Whatever happened to good, genuine conservatism? I'm prompted to ask by a post by Ben Cobley. He says that a debate about immigration which focuses only upon economics misses the point - that immigration also matters because it challenges our sense of home and community.
In this, Ben is echoing Oakeshott (pdf):
To be conservative...is to prefer the familiar to the unknown, to prefer the tried to the untried...Familiar relationships and loyalties will be prefered to the alure of more profitable attachments...Change is a threat to identity, and every change in an emblem of extinction.
Such a sentiment isn't wholly absurd. There's some - albeit mixed (pdf) - evidence that immigration (pdf) can undermine some types of social capital, at least in the short-run and when it occurs against a background of deprivation (pdf) and inequality.
However, the most vocal Tory critics of immigration don't seem to take this Oakeshottian communitarian line. Instead, they seem to prefer to challenge the economic evidence which shows (pdf) that immigration is - for the most part - a net (pdf) economic benefit.
The contrast between these two lines is stark. To attack the economic evidence is to be shrill and anti-scientific, whereas the Oakeshottian disposition is cool, wistful and melancholic.
And here's the paradox. Oakeshottian sentiments are, I suspect, far more common on the left than the right. Elegies for lost working-class communities, for example, are more Oakeshottian than much of what we hear on the right, and Ben himself is writing from a leftist perspective.
Hence my question: why did the conservative dispostion fade on the right?

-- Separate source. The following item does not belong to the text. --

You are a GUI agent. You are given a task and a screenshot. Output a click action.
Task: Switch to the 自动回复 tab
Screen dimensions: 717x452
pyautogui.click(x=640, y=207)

Perhaps it hasn't, and I'm a victim of the selection bias: shrill overconfident hysteria makes itself heard above quiet melancholia - a process amplified by the media selecting voices for controversy rather than truth-value.
If it has, what went wrong? I would blame - but then I would! - the capture of the Tory party by managerialists and the rise of an egomaniac culture which prefers to parade overconfident ignorance rather than gentle scepticism.
Whatever the reason, Ben's lament about the state of the immigration debate tells us something not just about immigration but about the decline of a reasonable and sometimes valuable sentiment.